▸ **What the exercise asks**: Write the whole listing out again, word for word.

▸ **The records**:
------
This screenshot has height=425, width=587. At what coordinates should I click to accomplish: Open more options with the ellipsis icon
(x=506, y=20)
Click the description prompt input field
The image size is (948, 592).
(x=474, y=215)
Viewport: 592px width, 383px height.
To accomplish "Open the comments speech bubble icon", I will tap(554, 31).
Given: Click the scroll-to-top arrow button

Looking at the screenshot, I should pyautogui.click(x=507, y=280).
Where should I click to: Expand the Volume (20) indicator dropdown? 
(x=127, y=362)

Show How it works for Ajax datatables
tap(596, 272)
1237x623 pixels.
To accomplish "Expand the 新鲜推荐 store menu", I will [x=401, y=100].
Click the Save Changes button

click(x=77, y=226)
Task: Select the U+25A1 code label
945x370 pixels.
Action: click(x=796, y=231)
------
▸ **Finished task**:
This screenshot has height=425, width=587. At what coordinates should I click to accomplish: Open more options with the ellipsis icon
(x=506, y=20)
Click the description prompt input field
The image size is (948, 592).
(x=474, y=215)
Viewport: 592px width, 383px height.
To accomplish "Open the comments speech bubble icon", I will tap(554, 31).
Given: Click the scroll-to-top arrow button

Looking at the screenshot, I should pyautogui.click(x=507, y=280).
Where should I click to: Expand the Volume (20) indicator dropdown? 
(x=127, y=362)

Show How it works for Ajax datatables
tap(596, 272)
1237x623 pixels.
To accomplish "Expand the 新鲜推荐 store menu", I will [x=401, y=100].
Click the Save Changes button

click(x=77, y=226)
Task: Select the U+25A1 code label
945x370 pixels.
Action: click(x=796, y=231)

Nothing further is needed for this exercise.